## Exercise aim
Your task is to find every line in the records that holds the string "agent" and copy it.

## Records shown
Start of Block
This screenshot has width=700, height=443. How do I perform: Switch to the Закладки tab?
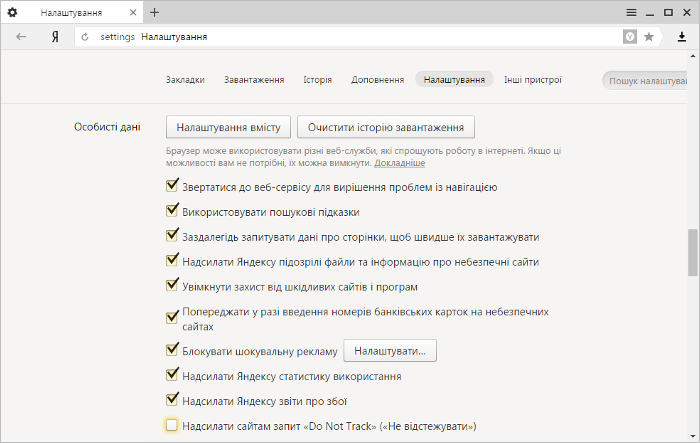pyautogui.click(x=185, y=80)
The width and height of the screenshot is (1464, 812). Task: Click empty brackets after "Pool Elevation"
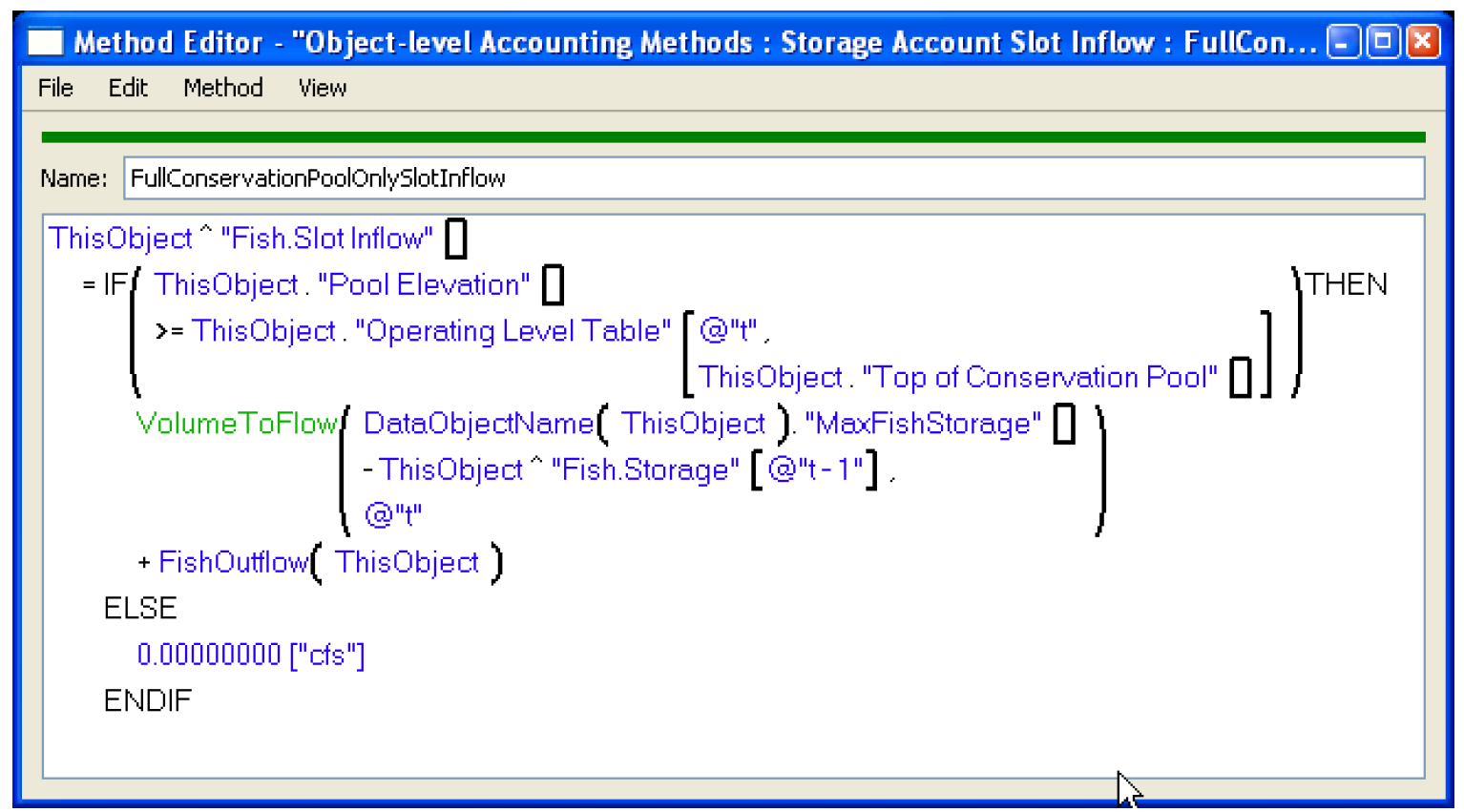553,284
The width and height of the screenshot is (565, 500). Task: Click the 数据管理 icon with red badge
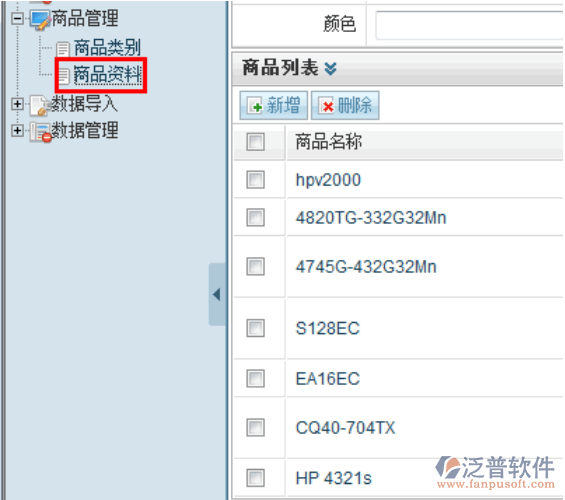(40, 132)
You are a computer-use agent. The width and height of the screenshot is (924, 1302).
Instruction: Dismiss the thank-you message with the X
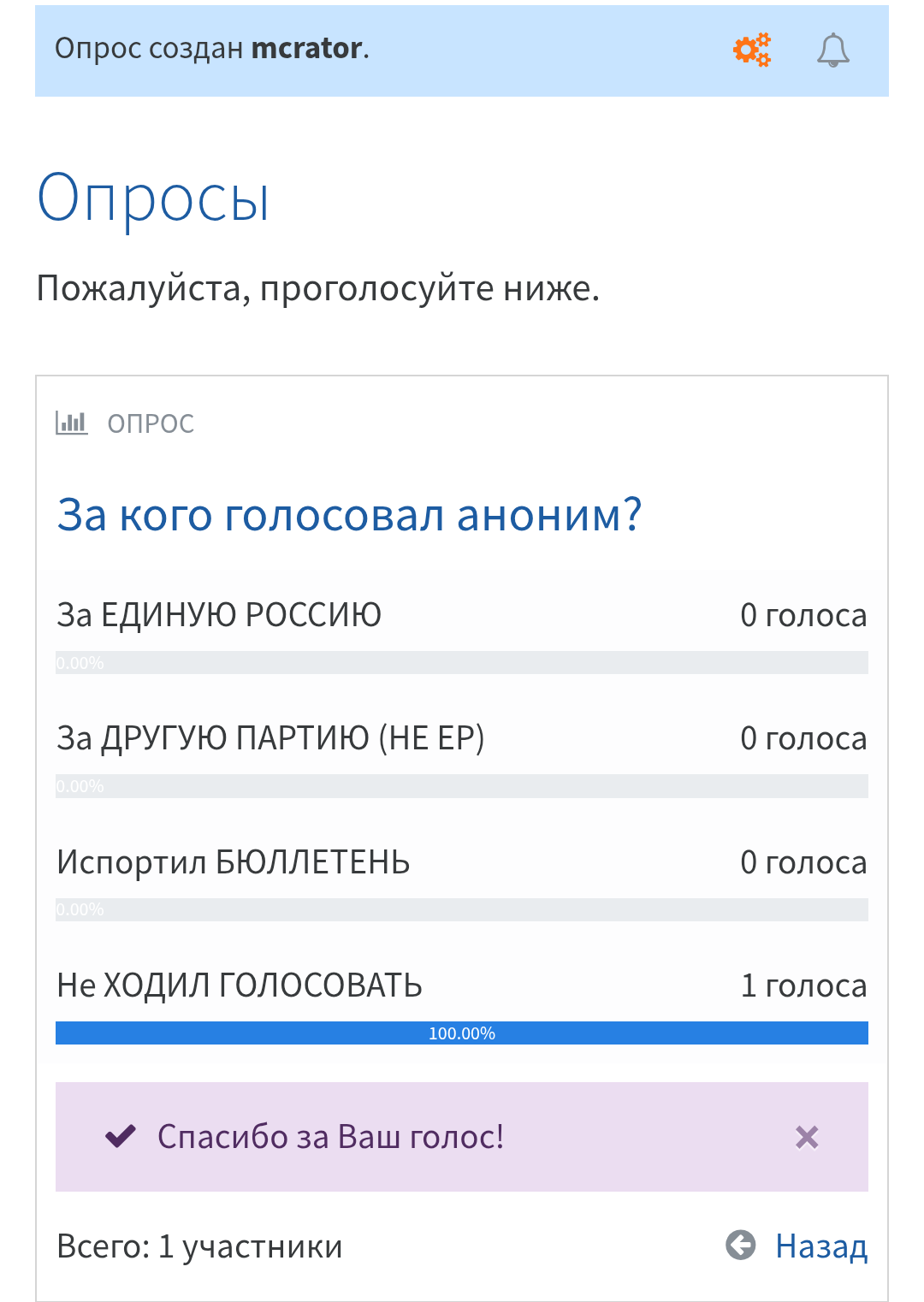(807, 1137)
End of Block
Start of Block
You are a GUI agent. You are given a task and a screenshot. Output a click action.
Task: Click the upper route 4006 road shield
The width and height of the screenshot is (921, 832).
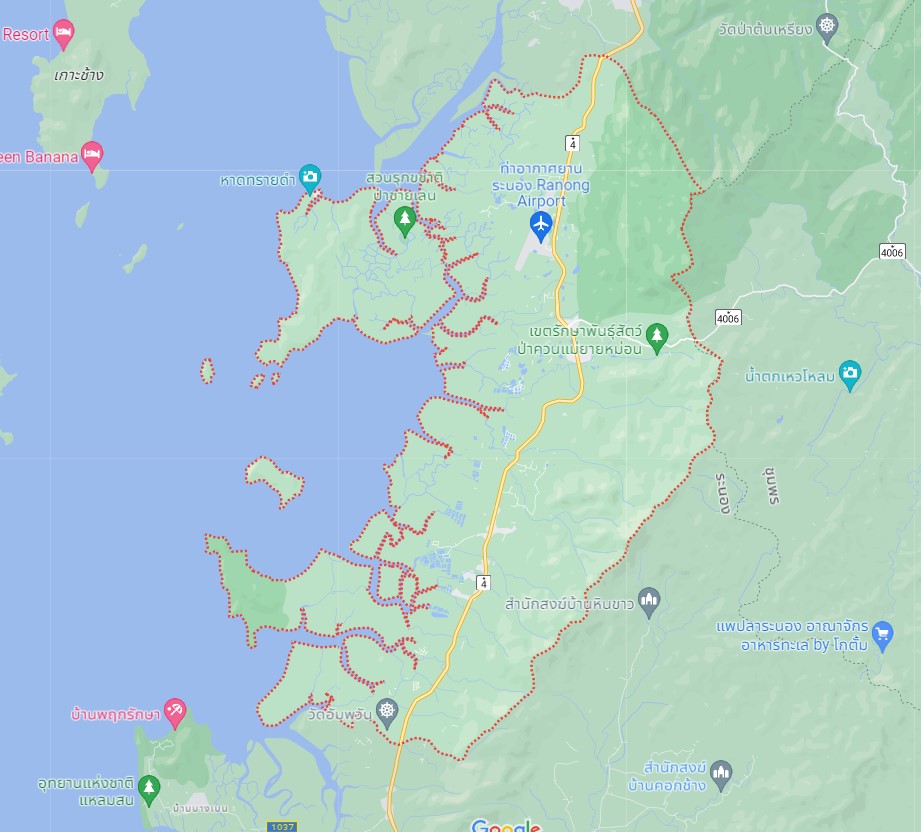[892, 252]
End of Block
## Answer for the task
You are a computer-use agent. The width and height of the screenshot is (924, 1302).
You are a GUI agent. You are given a task and a screenshot. Output a click action.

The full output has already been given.